ページレイアウトの必須項目には抜け道があり、リストビューのインライン編集では、必須になりません。新規登録の場合は、ページレイアウトからしか作成できませんが、編集の場合はページレイアウト以外から編集できてしまいますので注意しましょう。
【動画内容】 (7分半程度、※音声が流れます)
- 入力チェックの種類
- 入力規則
- 連動項目
- 必須項目
まとめ
この他にも、ビジネスパスという、フェーズごとに、重要な項目、成功へのガイダンスを表示することが可能です。

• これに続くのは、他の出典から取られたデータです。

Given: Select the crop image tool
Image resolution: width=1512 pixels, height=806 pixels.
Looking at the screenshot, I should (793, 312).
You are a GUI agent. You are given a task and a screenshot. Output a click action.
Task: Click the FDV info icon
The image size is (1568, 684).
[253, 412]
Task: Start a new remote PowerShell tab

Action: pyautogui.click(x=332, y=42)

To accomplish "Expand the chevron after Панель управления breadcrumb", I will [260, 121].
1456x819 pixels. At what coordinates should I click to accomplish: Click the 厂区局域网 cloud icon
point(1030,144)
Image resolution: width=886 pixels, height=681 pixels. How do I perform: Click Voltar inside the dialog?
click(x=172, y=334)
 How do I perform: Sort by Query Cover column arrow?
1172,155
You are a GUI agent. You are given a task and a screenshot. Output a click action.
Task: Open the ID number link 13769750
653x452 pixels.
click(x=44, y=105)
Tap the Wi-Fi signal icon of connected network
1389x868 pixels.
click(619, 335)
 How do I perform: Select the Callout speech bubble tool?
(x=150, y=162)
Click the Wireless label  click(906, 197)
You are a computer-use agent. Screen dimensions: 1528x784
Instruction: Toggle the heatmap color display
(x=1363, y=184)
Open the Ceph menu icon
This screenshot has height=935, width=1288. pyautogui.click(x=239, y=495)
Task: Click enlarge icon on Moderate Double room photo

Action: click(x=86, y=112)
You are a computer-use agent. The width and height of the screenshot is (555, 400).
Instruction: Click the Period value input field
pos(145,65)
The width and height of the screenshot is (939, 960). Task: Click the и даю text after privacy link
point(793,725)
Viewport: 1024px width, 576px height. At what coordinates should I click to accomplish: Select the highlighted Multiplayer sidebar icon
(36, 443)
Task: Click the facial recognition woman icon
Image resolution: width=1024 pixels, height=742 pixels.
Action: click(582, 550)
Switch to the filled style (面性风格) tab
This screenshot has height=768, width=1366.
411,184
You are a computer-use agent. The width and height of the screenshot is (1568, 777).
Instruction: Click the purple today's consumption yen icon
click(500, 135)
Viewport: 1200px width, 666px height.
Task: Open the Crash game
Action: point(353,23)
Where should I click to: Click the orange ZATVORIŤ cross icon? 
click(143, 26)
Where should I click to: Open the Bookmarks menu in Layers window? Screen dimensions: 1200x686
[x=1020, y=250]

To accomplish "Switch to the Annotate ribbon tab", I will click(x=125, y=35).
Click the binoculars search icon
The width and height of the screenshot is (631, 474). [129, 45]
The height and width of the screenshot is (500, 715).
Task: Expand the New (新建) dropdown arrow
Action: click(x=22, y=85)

例えば、「お客様検討中」という商談フェーズがあったとすると、
「成功へのガイダンス」に「”社内稟議中” ”予算会検討中”などの場合に、このフェーズに更新してください」など、フェーズの定義を示すガイダンスを表示することで、個人の認識のブレを減らすことができます。入力されているデータの精度が悪いと、正確な分析ができずに経営方針も大きくブレてしまいます。
ただし、入力チェックを厳しくしすぎると、定着化率が悪くなるのも事実です。
2、3回の入力で、何度もエラーがでるようなシステムだったら、私だったら使いたくなくなると思います。
- 必要最小限の入力のチェック → Salesforce が定着しやすくなる
- 入力のチェックが厳しすぎる → Salesforce が離脱されやすくなる
多くのお客様で導入初期から入力のチェックを入れたがる傾向がありますが、それで定着化に失敗しているお客様もいるので、入力規則は徐々に増やしていくのが無難だと思います。
これらの機能を使って情報の品質を保つために参考にして頂けると幸いです。